* WHAT YOU SHOULD DO: The lines to return run from the one containing "Click the black screen slideshow icon" through the end of the material; give them exactly and leave out the pictures.

= Beginning of Section =

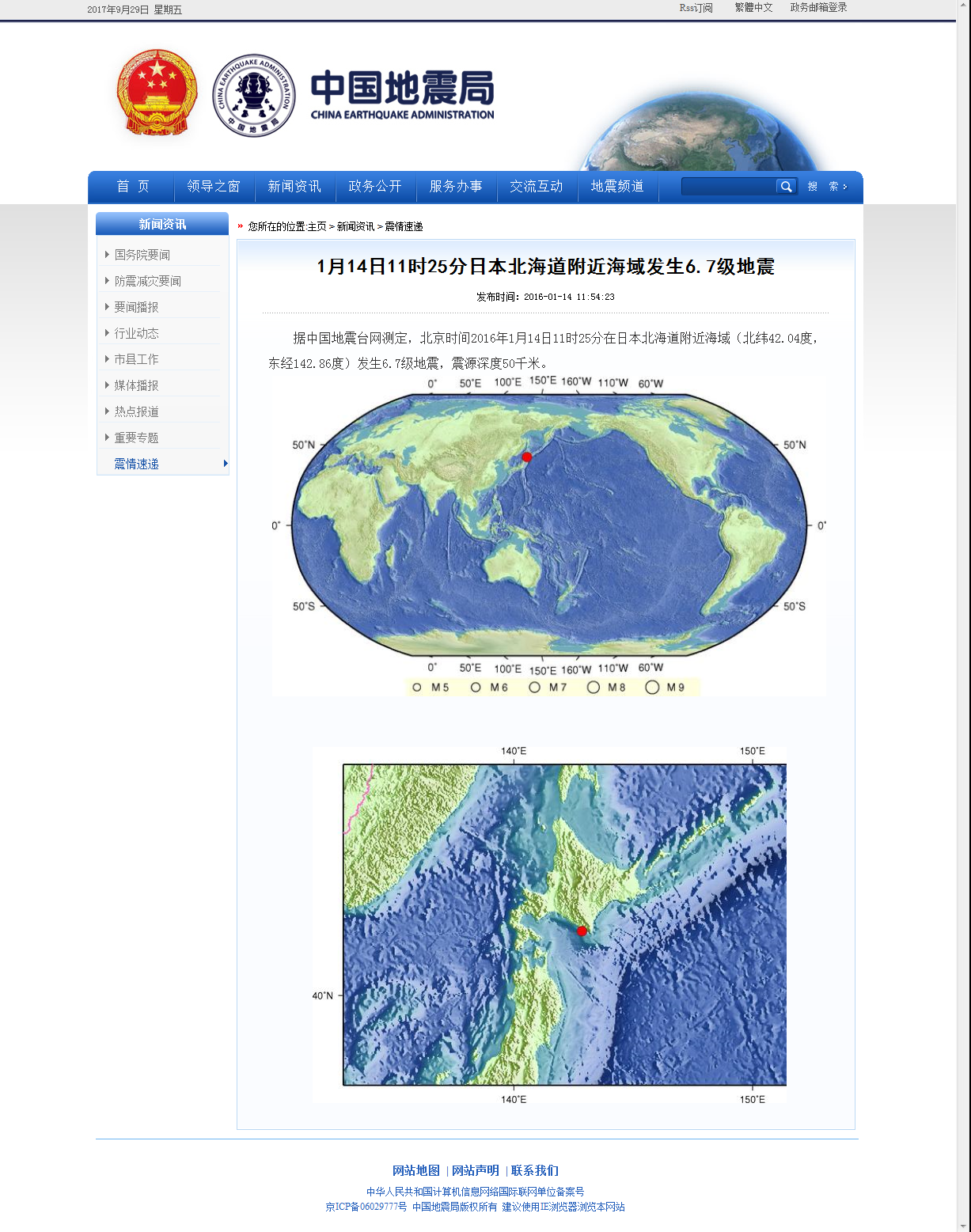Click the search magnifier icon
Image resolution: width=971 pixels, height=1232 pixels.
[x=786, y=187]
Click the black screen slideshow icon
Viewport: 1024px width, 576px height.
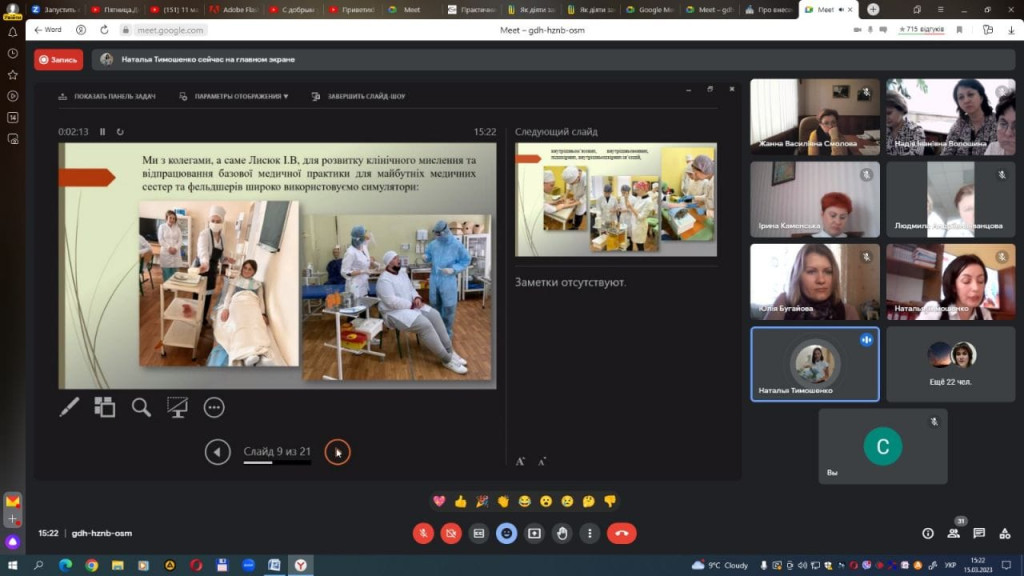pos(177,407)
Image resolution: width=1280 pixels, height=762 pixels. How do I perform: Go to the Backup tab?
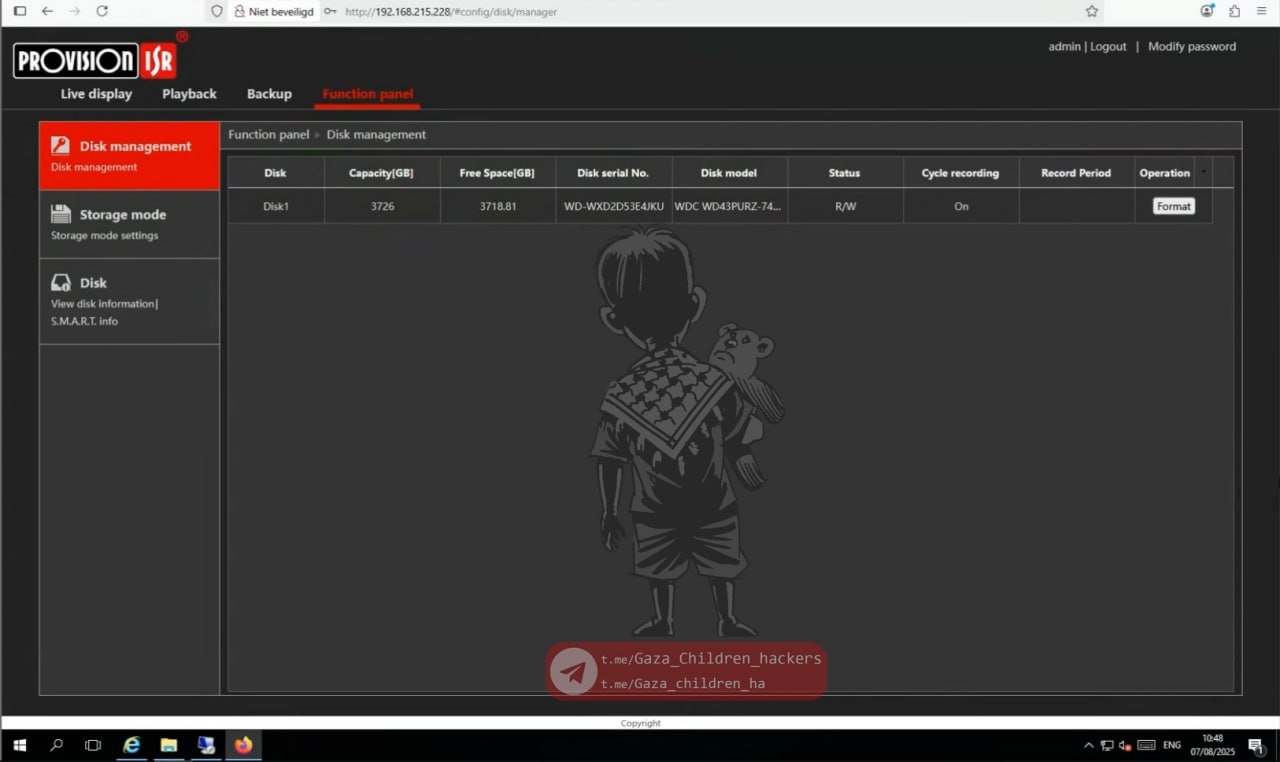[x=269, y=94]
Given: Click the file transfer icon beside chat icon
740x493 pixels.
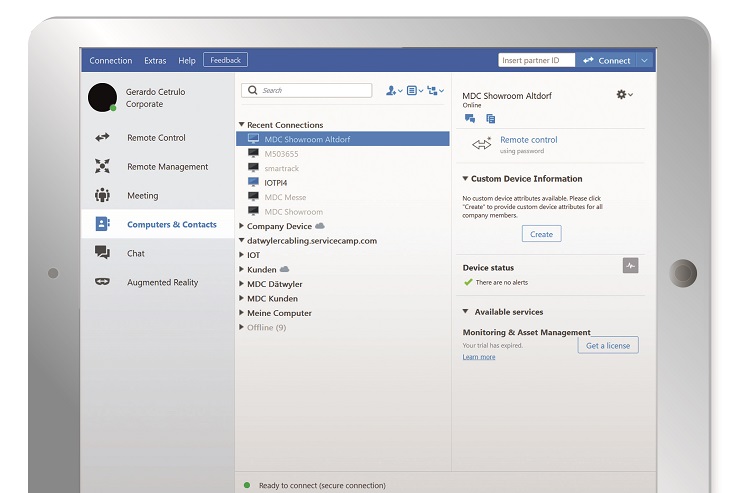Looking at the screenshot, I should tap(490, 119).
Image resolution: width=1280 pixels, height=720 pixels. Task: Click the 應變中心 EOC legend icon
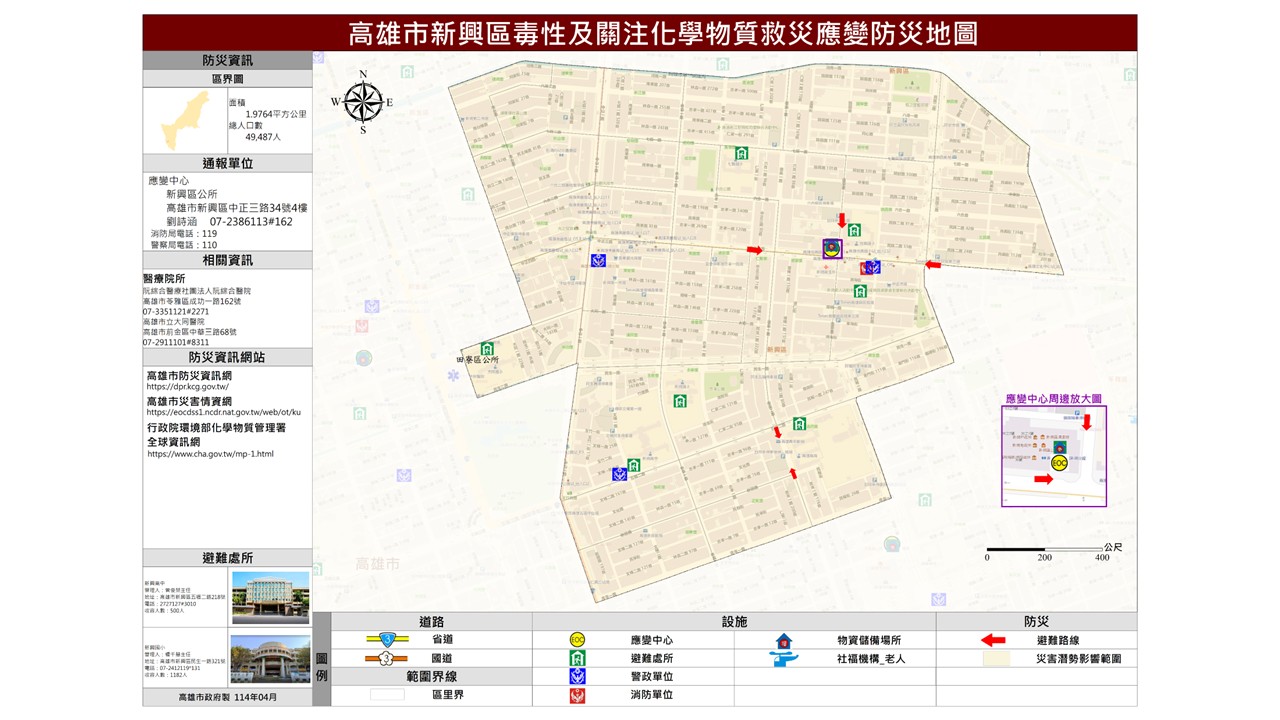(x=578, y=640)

= End of Section =

* RESPONSE BELOW:
Click the black screen slideshow icon
Viewport: 1024px width, 576px height.
pos(177,407)
Image resolution: width=1280 pixels, height=762 pixels. How do I perform: Go to the Backup tab?
[x=269, y=94]
Given: Click the file transfer icon beside chat icon
740x493 pixels.
Looking at the screenshot, I should tap(490, 119).
Image resolution: width=1280 pixels, height=720 pixels. Task: Click the 應變中心 EOC legend icon
(x=578, y=640)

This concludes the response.